[[ Input data, beginning ]]
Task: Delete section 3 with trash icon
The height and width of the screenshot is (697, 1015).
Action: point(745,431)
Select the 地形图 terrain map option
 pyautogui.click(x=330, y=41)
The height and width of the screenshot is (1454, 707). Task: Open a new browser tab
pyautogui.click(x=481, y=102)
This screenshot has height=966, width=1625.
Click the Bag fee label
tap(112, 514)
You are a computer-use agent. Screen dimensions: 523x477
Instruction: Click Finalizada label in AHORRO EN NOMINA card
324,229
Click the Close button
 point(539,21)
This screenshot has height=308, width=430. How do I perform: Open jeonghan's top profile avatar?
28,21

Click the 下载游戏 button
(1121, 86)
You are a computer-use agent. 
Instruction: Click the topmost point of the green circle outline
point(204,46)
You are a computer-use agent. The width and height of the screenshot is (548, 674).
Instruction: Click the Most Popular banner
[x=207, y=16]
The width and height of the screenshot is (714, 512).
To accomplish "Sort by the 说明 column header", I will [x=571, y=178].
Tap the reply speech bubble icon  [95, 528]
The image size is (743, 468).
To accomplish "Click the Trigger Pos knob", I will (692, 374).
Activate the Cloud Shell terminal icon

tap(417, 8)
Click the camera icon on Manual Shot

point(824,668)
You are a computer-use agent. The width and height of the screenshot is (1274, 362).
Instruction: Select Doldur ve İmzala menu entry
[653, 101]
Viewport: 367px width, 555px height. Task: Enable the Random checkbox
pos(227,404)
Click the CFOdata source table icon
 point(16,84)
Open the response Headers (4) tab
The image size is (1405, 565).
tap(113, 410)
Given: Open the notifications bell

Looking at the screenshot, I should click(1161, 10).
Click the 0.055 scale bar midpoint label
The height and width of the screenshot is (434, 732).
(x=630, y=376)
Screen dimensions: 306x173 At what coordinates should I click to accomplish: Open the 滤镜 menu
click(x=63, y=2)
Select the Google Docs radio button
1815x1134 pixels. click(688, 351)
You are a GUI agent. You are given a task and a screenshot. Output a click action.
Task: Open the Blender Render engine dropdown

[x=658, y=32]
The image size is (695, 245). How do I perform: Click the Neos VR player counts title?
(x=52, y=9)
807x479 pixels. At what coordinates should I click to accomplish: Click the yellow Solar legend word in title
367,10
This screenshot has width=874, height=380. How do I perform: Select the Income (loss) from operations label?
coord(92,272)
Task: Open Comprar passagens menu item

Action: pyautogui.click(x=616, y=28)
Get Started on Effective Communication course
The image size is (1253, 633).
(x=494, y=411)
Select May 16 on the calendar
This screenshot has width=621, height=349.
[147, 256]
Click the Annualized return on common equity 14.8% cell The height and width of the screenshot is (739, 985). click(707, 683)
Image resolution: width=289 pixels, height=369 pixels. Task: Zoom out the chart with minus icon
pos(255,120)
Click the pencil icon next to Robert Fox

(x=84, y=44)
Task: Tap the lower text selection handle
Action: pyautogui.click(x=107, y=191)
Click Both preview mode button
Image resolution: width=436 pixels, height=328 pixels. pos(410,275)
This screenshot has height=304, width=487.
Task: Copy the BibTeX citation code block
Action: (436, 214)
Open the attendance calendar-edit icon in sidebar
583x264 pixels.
[[ Input data, end ]]
* **Exercise aim**:
The "Open the attendance" line through the last line above: set these down exactly and add nothing else.

* **Response box**:
Open the attendance calendar-edit icon in sidebar
583x264 pixels.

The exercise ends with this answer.